## Extract
○ ○ ○ ○ ○
Features Nth octave band, Hand Arm, and A and C weighting filters

[f_sig, Wf ]=Test_hand_arm(Fs, resample_filter)
function [f_sig, Wf ]=Test_hand_arm(Fs, resample_filter)
% % Test_hand_arm: Tests the accuracy of the hand-arm vibrations filters
% % 
% % Syntax:
% % 
% % [f_sig, Wf ]=Test_hand_arm(Fs, resample_filter);
% % 
% % **********************************************************************
% % 
% % Description 
% % 
% % [f_sig, Wf ]=Test_hand_arm(Fs, resample_filter);
% % 
% % Returns an array of signal frequencies f_sig (Hz) and Wf an array of 
% % hand-arm vibrations attenuation ratios given the sampling rate Fs (Hz).
% % Also the program saves plots which show the accuracy of the filters.  
% % The upper and lower boundaries of the standard tolerance are also 
% % plotted.  
% % 
% % There are two options for the downsampling filters to optimize
% % performance for continuous signals or for impulsive signals. 
% % For continuous noise the time domain does not have significant 
% % impulses; however, for impulsive time records there are often very
% % large impulses with distinctive peaks.  
% % 
% % There are two antialiasing filters and interpolation schemes available.
% % The first program is the built-in Matlab "resample" progam which
% % uses a Kaiser window fir filter for antialising and uses an unknown 
% % interpolation method.  The second program available for downsampling 
% % is bessel_down_sample which uses a Bessel filter for antialiasing 
% % and uses interp with the cubic spline option for interpolation.
○ ○ ○ ○ ○
## Source data
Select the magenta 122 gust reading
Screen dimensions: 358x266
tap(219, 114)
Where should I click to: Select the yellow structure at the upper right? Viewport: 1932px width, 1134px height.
○ ○ ○ ○ ○
## Stated goal
In the Test_hand_arm description, what interpolation method does bessel_down_sample use?

## Completed exercise
It uses interp with the cubic spline option.